Part of me thought it was odd that no one had identified Ashton's face and lived. Then I remembered I knew how he thought and what was important to him, and that was more of a tool than anything. That tool might even be what saved his Ashton Naifeh's life in the end.

All-day I had been watching for Ashton down the road from his hotel. Deep down I was starting to get nervous. The man I love could be dead in an alleyway or having his fingernails ripped out one by one as I walked through the park-like an idiot. Every second made my stomach drop further, my heart aching with each thud.

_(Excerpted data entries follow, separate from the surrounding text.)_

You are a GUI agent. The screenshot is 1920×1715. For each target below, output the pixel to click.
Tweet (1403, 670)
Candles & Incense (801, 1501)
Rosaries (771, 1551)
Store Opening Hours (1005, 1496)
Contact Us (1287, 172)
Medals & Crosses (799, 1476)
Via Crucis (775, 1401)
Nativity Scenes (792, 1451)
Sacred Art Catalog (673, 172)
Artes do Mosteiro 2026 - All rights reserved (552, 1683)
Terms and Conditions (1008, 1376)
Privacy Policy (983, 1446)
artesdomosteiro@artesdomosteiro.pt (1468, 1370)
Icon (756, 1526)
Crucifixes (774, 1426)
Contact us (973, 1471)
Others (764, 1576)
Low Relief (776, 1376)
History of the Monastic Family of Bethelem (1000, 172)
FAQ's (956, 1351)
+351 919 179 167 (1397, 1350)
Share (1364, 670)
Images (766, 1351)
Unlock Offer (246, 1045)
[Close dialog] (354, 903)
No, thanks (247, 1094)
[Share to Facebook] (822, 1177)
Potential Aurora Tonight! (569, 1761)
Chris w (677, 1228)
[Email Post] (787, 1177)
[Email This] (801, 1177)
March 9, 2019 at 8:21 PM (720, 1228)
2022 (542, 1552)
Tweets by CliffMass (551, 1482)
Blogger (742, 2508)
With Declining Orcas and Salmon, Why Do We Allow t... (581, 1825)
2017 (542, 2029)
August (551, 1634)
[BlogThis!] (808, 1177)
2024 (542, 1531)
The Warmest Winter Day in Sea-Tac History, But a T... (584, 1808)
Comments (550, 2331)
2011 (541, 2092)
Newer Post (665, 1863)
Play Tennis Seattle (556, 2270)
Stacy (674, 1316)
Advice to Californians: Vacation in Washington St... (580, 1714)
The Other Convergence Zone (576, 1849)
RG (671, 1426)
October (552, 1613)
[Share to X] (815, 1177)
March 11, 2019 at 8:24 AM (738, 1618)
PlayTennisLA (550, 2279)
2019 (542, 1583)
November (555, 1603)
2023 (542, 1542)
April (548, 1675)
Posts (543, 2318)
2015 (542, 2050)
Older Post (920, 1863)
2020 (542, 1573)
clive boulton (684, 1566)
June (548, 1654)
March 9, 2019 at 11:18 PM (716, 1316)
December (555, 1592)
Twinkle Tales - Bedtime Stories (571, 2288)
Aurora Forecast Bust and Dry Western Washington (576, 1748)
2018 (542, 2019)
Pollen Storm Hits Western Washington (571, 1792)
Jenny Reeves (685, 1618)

And then I saw him. After seeing Ashton leave his towel at seven on the dot this morning on security cameras, he was finally returning over twelve hours later. He wasn't the only one there, though. Thirty feet back walked a woman in joggers clothes, her dark skin tone and black clothing doing a perfect job of keeping her in the shadows.

I stayed leaning against a tree a hundred yards back in the midnight park, watching from a distance. My hand reached back and pulled a gun from my waistband, feeling the weighted metal in my palm. I was down a silencer; I didn't have time to bring one across the border. This gun had been with me since Monaco but sadly, the silencer got lost in translation. Aka the hotel room in Paris that I had to leave in a hurry. I was still kicking myself for abandoning it.

When they both passed me, I stood from where I leaned against the rough bark and stepped after them in the soft grass, my sneakers padding almost silently as I shifted to the damp grey sidewalk. If I shot her it would all be over; there would be cops and someone would see me run away from the scene of the crime. I had to get in close without her noticing, and take her down that way. If I died for Naifeh my former associates would be rolling in their fucking graves.